***** MATERIAL PROVIDED

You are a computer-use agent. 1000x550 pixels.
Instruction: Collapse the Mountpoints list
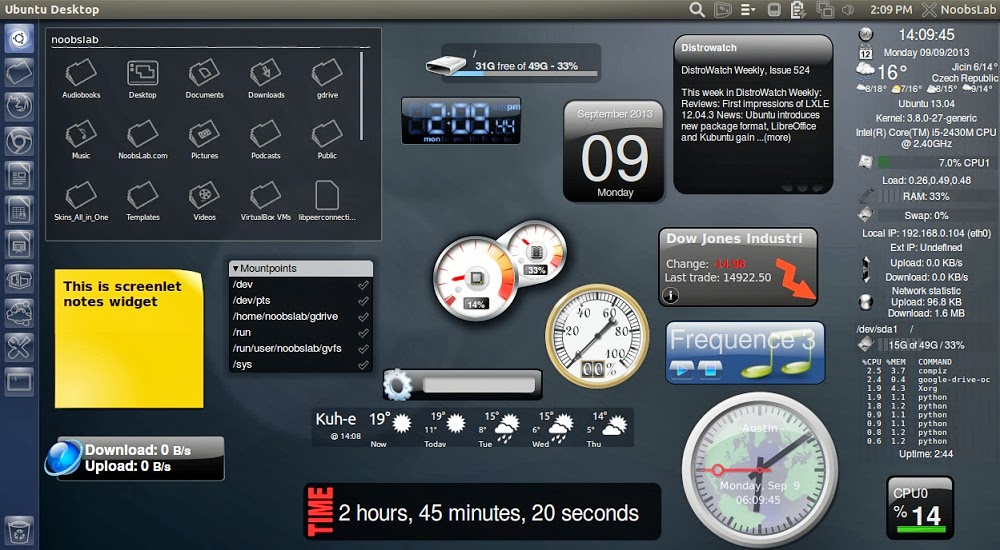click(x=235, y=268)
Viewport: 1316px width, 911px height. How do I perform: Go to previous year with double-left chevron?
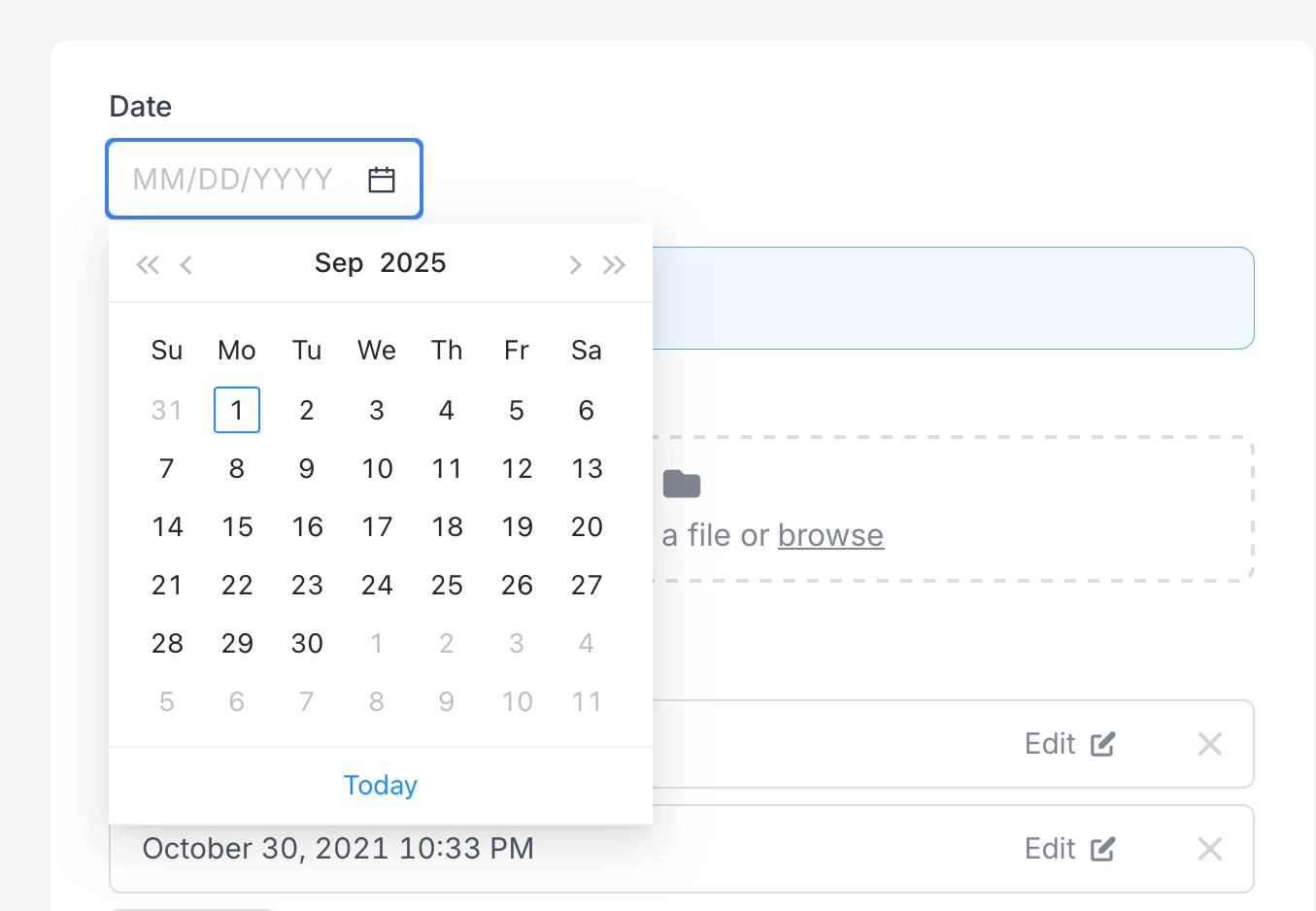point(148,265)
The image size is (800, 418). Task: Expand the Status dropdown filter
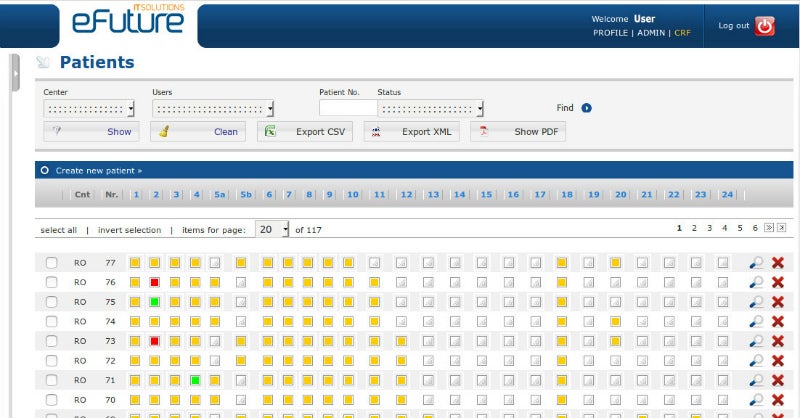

**********

Apart from the images, every line above needs to be printed again exactly.

You are a computer-use agent. 1000x550 pixels.
Instruction: Collapse the Mountpoints list
click(x=235, y=268)
Viewport: 1316px width, 911px height. How do I perform: Go to previous year with double-left chevron?
point(148,265)
The image size is (800, 418). Task: Expand the Status dropdown filter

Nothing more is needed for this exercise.